### Exercise objective
Quote the listing word for word, starting at the line that contains "You are a computer-use" and continuing through the end of the listing. Leave the pictures out.

━━ Dataset ━━

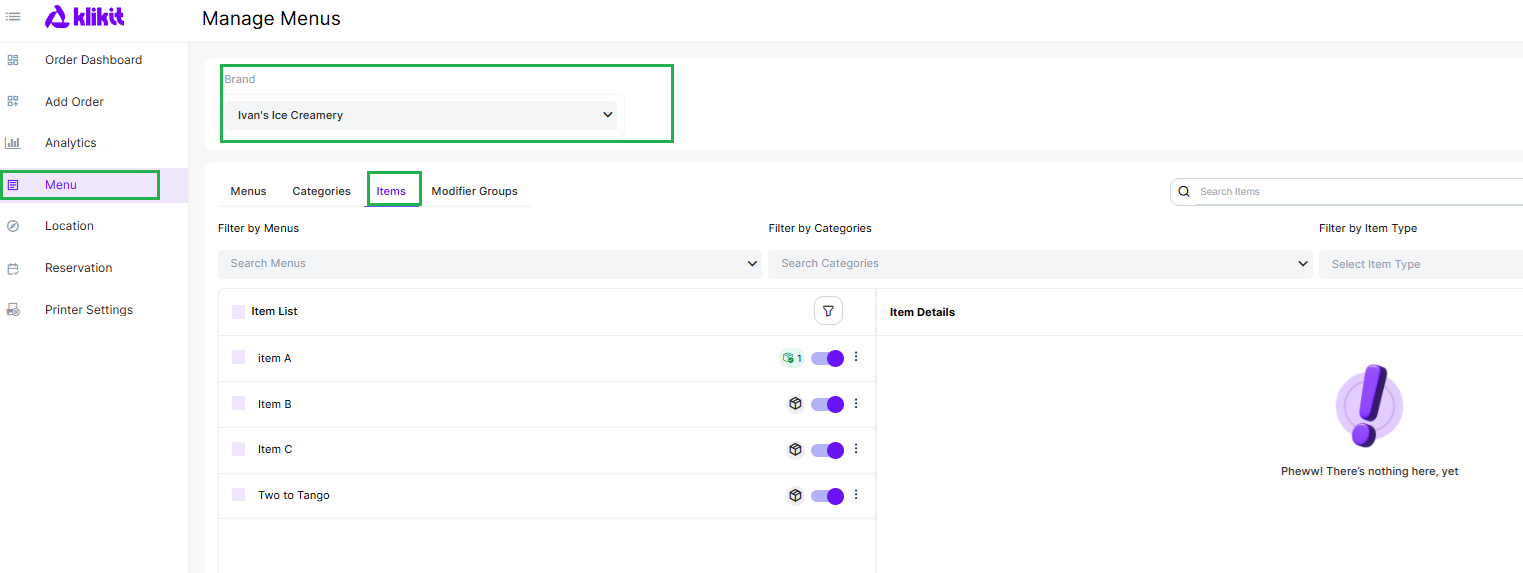Toggle off the item A availability switch
This screenshot has width=1523, height=573.
[827, 358]
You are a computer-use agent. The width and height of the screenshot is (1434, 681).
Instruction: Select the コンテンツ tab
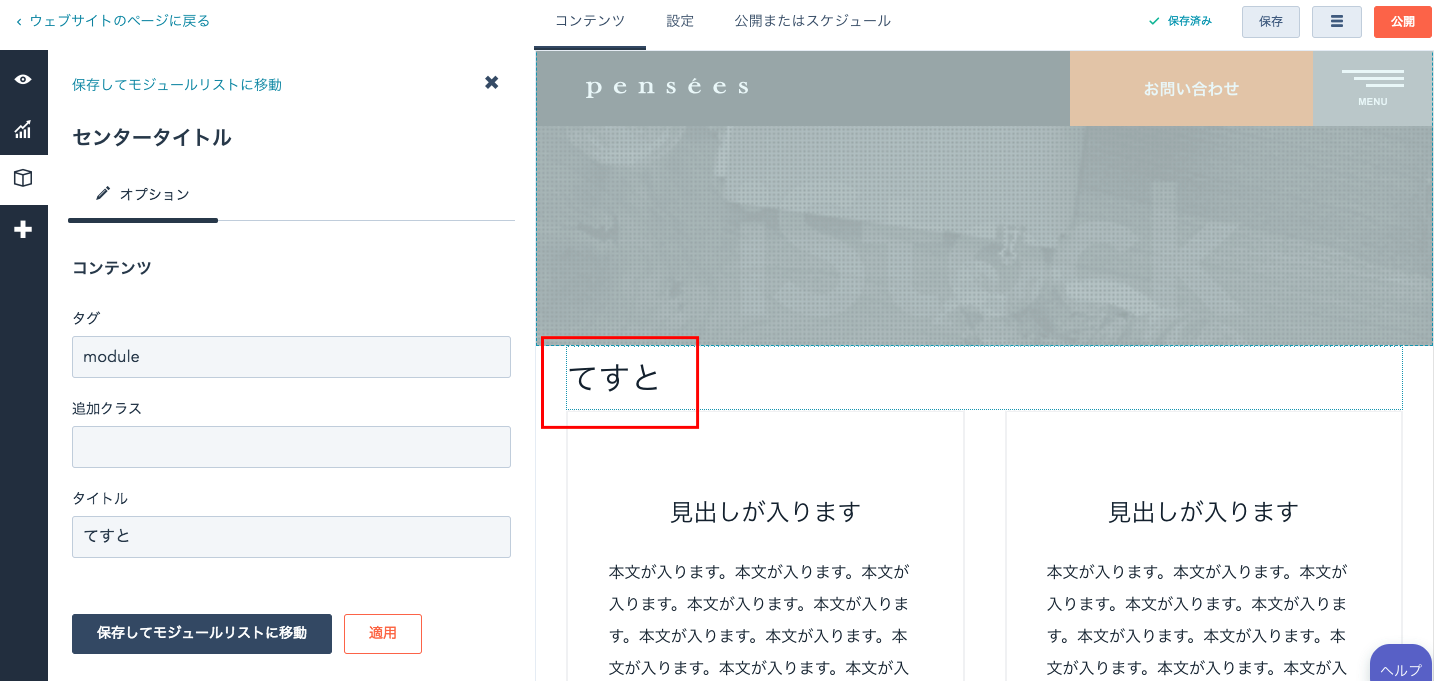[588, 20]
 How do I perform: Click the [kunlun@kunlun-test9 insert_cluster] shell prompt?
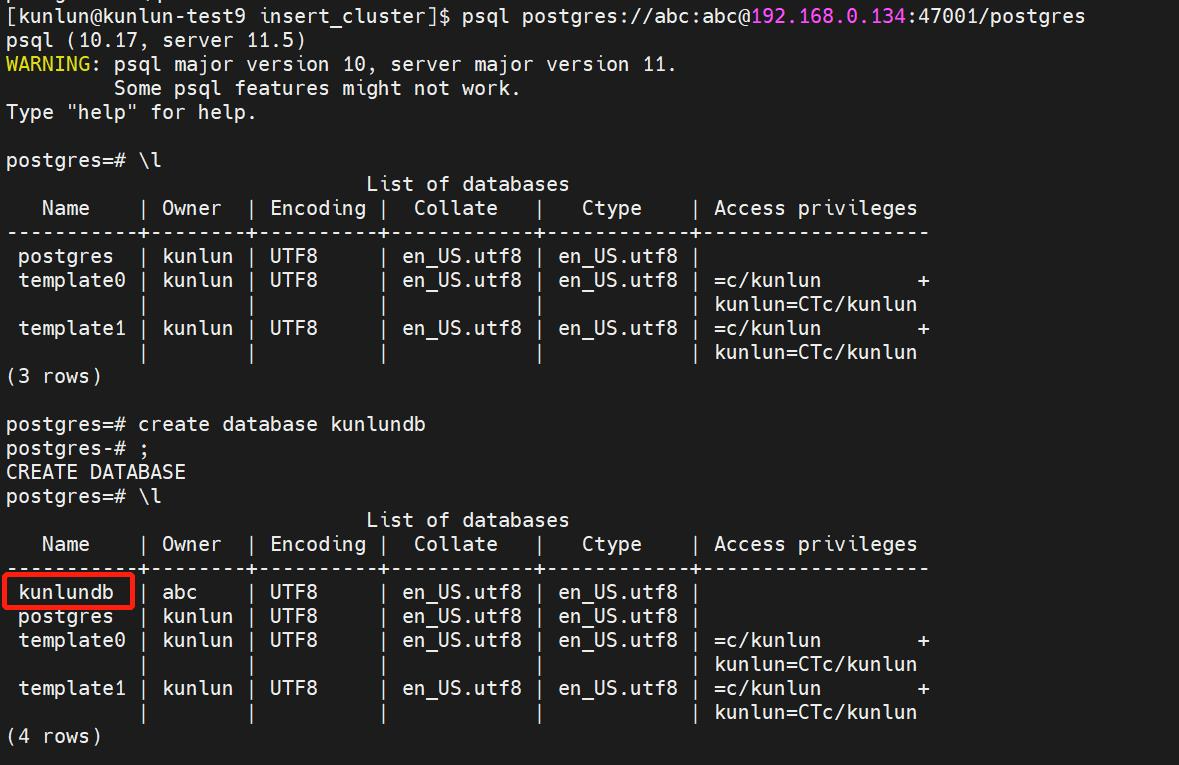(x=228, y=16)
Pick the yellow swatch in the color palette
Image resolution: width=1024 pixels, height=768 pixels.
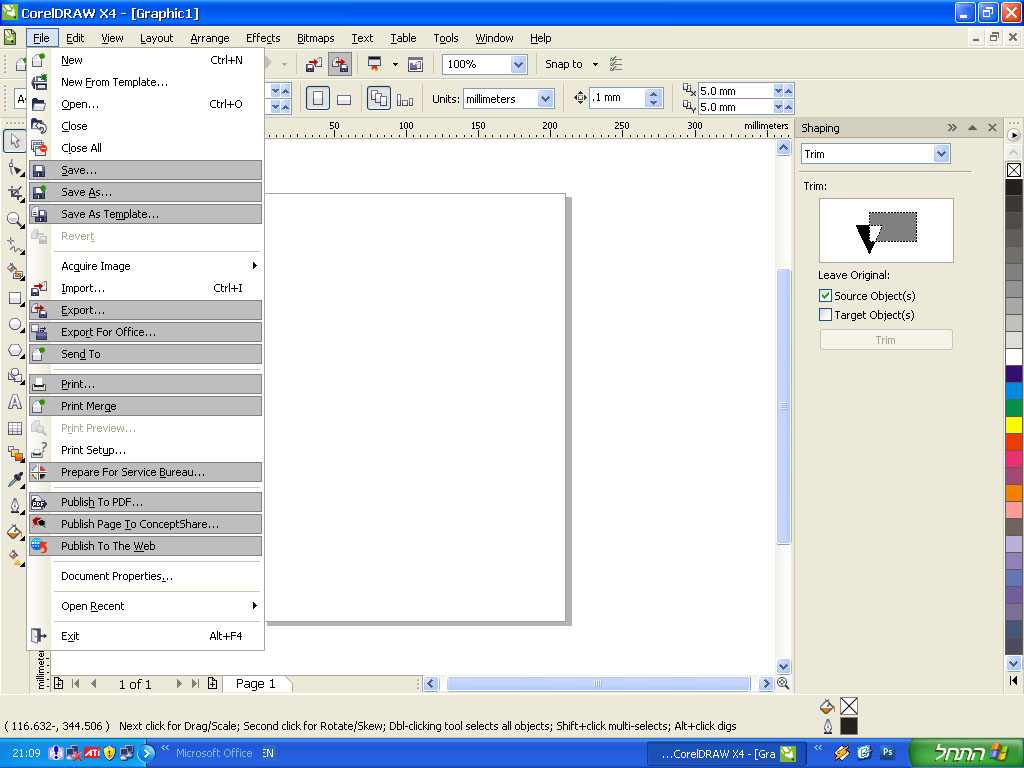click(x=1014, y=425)
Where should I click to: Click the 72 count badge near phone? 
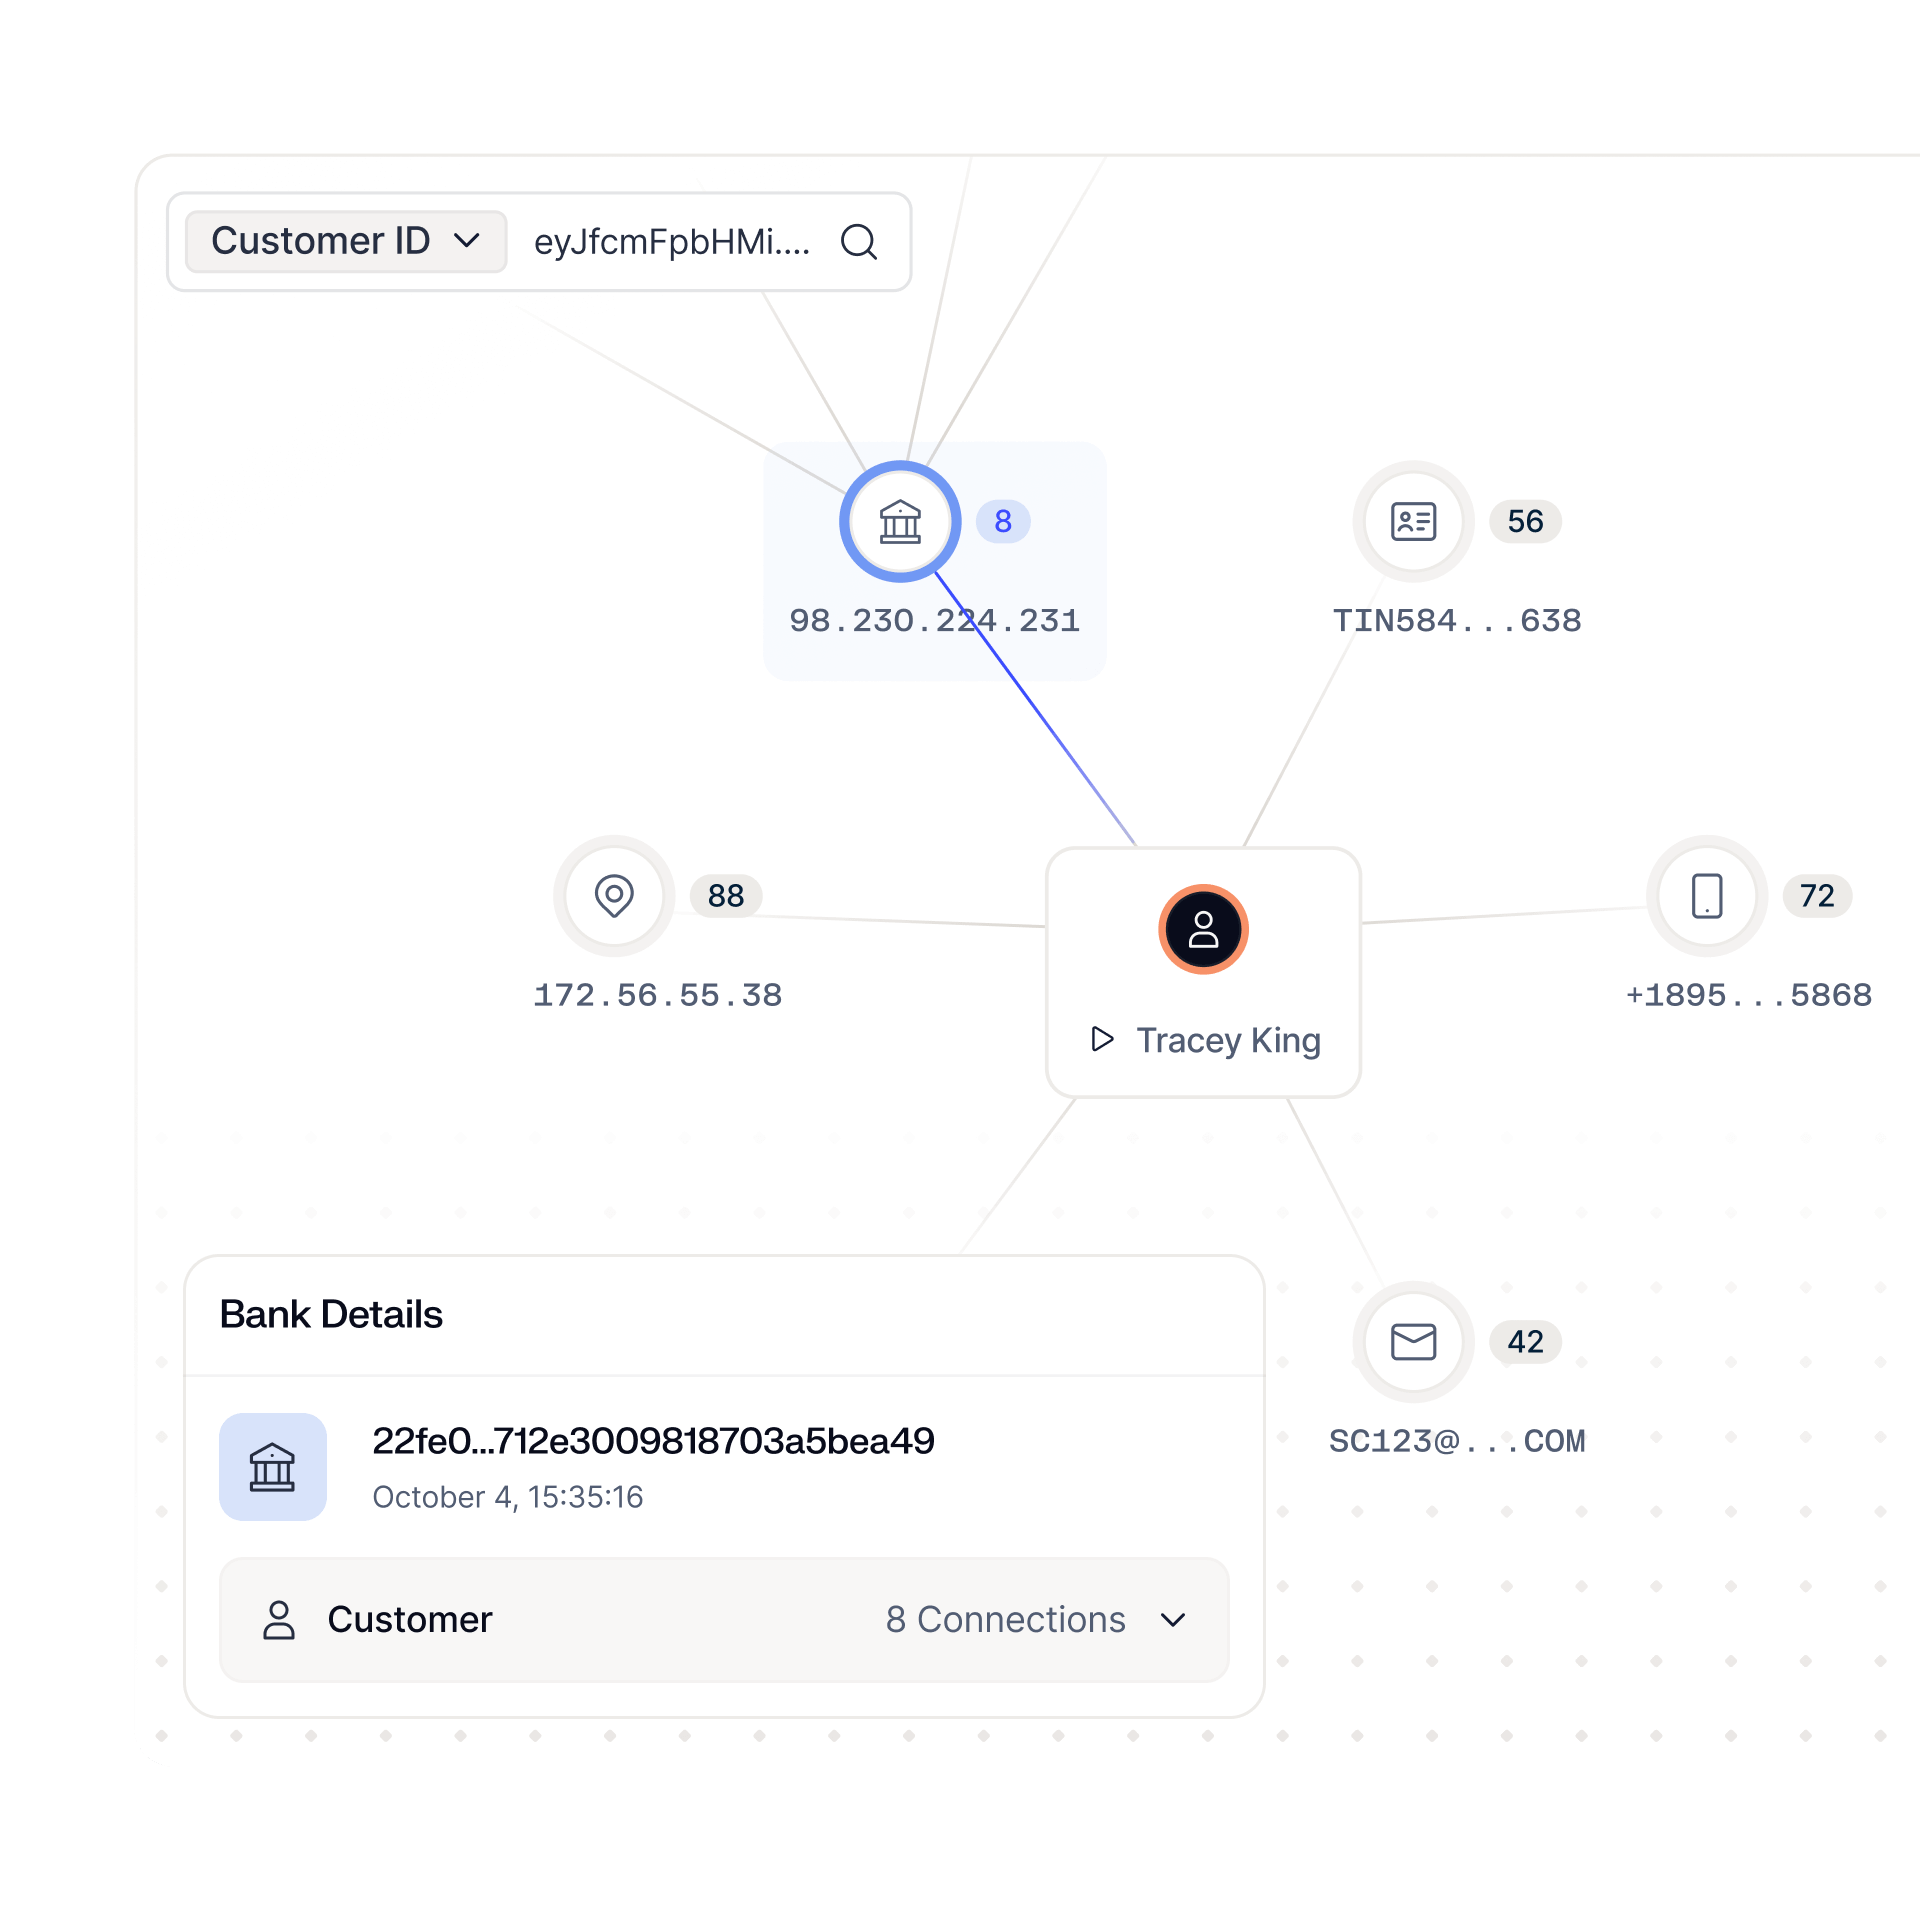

━━━

### Result below
You are a computer-use agent. The width and height of the screenshot is (1434, 681).
Instruction: Select the コンテンツ tab
[588, 20]
 How do I perform: Click the [kunlun@kunlun-test9 insert_cluster] shell prompt?
(x=228, y=16)
Pick the yellow swatch in the color palette
Image resolution: width=1024 pixels, height=768 pixels.
click(x=1014, y=425)
Where should I click to: Click the 72 count badge near phone? 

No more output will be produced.